Scan the material below for every line with the string "Task", and copy those lines.

- _Working data_

....................

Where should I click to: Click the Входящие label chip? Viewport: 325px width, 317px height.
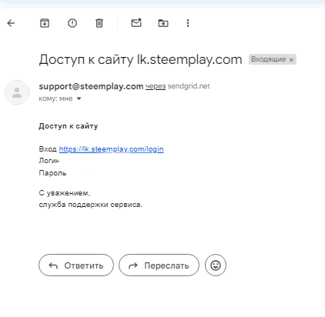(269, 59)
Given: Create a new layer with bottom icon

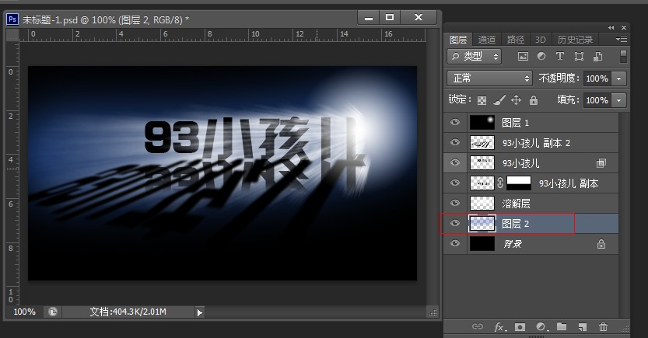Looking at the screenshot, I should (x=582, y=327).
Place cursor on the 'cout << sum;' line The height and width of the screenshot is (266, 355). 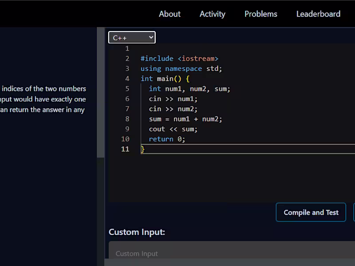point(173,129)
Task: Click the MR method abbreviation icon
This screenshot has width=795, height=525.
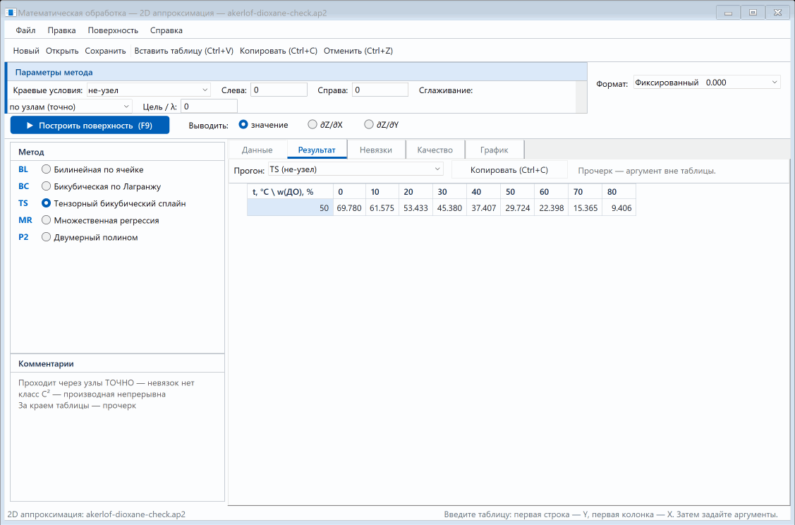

....................

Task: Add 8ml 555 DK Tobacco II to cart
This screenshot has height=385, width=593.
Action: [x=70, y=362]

....................

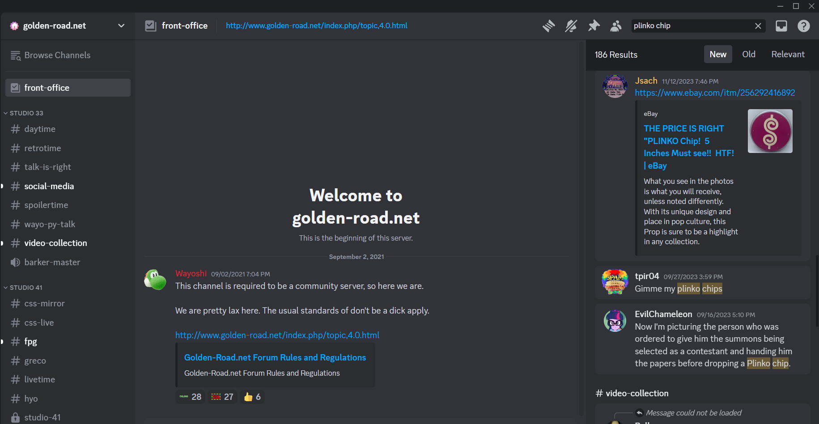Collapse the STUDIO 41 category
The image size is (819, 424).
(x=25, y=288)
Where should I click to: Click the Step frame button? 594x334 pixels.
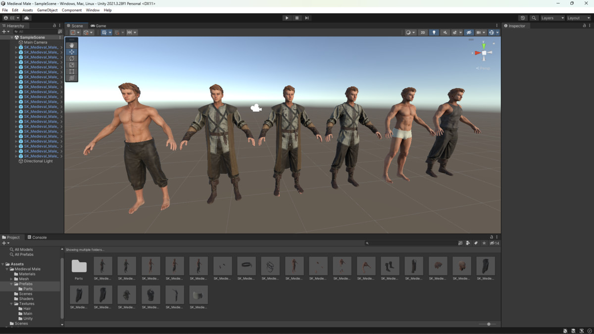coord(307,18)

....................

- _Response below_
Task: Click the MR method abbreviation icon
Task: Add 8ml 555 DK Tobacco II to cart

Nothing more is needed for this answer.